As it turns out, no it’s not the case. Or at least, it’s not the full story. There are differences. For example, whether gay, bi, or straight, men tend to respond automatically to specific body parts they find attractive. Women’s responses tend to be more dependant on context. In fact, in clinical studies, well-established differences exist between men and women, and it can be measured.
These automatic responses, beyond the conscious control of men and women, manifest themselves in wider relationships too. Straight women often experience a feeling of being ignored or neglected, and men tend to feel like they’re often criticized. Gay men are generally more comfortable with open relationships than gay women.

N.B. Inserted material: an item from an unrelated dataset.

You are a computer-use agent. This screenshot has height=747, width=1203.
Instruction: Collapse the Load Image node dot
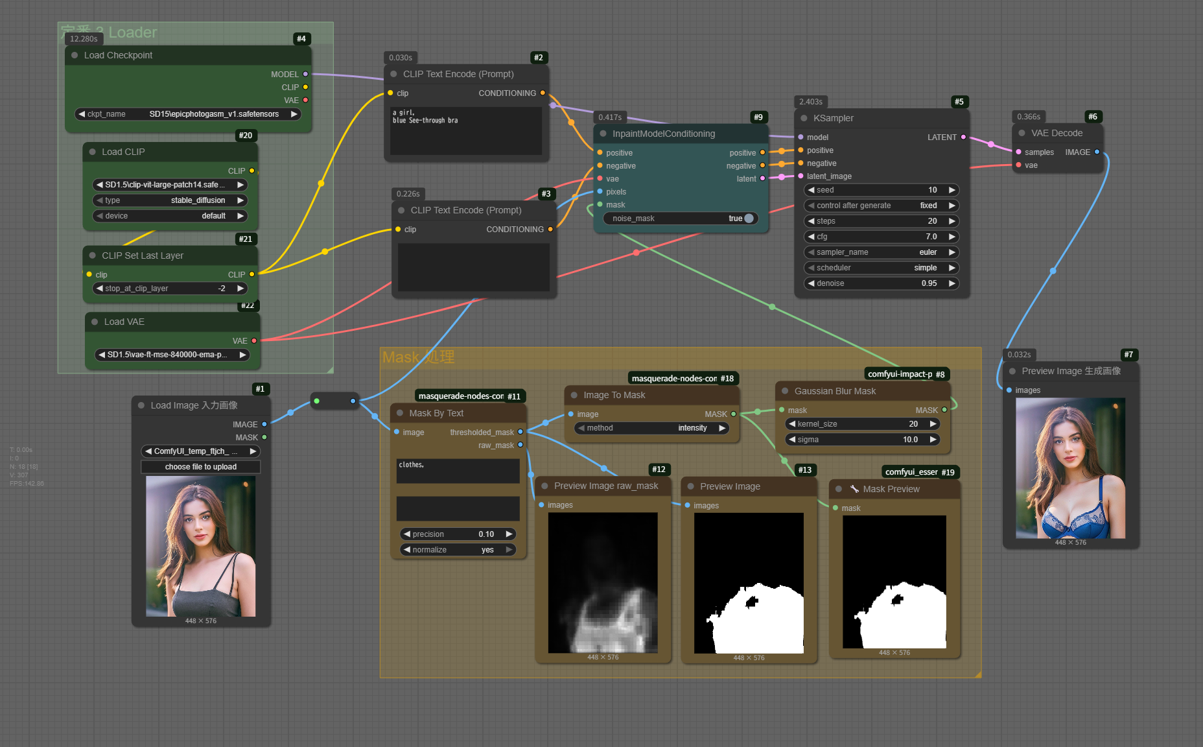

Those observations are generalisations of course. But they are borne out by statistics and surveys. There are, obviously, exceptions. But what do they mean? Where do these differences come from?
Much of the problem in studying these differences is in how they’re interpreted, and the results from one study can be, and often are, subject to heated disagreement. And while it seems natural to suggest and study a difference between men’s and women’s brains, it also seems less and less politically correct to do so. You’d hope a field like brain science would be free from subjectivity and bias, but it’s not the case. Results of inter-gender or inter-sexual studies can be understood very differently according to the perspective of the observer.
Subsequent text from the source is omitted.